By Randall Osborne

West Coast Editor

Perlegen Sciences Inc., the genomics venture formed last fall by Affymetrix Inc., said it completed $100 million in private financing, and is marching ahead with its plan to scan 50 genomes.

"We'll get those done in about a year," said Brad Margus, Perlegen's CEO.

The key is wafers. Affymetrix and Perlegen have been developing and using the former's wafers, which hold up to 60 million probes. In contrast, the commercial GeneChip arrays ordinarily provided by Affymetrix have only 400,000 probes per chip.

"It's pretty amazing," Margus said. "The advanced version of Affymetrix's technology that we have can't read the sequence of a new genome at all, but once you have one, it can look at many, many more, and tell you whether they match.

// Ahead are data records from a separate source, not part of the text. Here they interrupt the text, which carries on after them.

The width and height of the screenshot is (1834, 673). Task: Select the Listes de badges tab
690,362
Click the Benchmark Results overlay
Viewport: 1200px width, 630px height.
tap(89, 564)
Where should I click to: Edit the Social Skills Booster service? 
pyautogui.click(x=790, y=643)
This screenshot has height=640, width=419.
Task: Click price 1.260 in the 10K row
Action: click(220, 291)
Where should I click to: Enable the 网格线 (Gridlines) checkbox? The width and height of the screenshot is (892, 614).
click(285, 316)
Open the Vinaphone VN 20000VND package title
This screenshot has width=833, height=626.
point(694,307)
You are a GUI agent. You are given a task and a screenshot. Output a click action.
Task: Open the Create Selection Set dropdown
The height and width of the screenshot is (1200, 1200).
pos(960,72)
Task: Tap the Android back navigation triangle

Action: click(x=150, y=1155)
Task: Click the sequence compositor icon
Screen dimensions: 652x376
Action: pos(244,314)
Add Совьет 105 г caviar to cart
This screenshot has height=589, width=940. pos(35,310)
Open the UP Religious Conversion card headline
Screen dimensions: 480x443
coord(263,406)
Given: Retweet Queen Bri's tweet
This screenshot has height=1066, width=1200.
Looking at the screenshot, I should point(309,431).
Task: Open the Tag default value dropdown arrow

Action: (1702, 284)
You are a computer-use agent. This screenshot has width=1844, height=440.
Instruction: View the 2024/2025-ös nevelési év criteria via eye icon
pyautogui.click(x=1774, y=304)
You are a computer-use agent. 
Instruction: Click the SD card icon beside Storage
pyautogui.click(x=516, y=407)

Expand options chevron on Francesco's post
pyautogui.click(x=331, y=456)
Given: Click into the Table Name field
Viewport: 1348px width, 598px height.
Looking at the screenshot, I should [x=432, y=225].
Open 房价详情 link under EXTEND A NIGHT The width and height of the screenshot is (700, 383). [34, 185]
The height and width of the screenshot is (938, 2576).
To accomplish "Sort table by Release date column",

We needed two things - Affymetrix's technology, and the publicly available human genome."

Ultimately, Perlegen plans to inspect the entire genomes of specific patient populations provided by pharmaceutical partners, seeking to associate patterns and health factors.

"What we're building is a tool with which we can scan thousands of genomes," Margus said. "We want to scan thousands of people who have diseases, and thousands of people who don't. We'll also be doing genetic association studies internally, by collaborating with people who have clinical information and DNA [data]."

As the Series B financing closed, Affymetrix turned over assets and intellectual property rights to Perlegen in exchange for Series A shares. Affymetrix owns 52 percent of Perlegen, or a little over $138 million worth, Margus told BioWorld Today.

"The post-money valuation [of Perlegen] is $266 million," he said. "We went out saying it was already worth $165 million, and investors put in an additional $100.8 million."

Since last year, when the arrangement was disclosed, "we haven't slowed down a bit on the science, and we continued to spend Affymetrix's money. Not until late January or early February did we start to market the financing," Margus said. (See BioWorld Today, Oct. 4, 2000.)

Affymetrix has not contributed cash "other than what they've spent to get us to this point - $10 million or $12 million," he added.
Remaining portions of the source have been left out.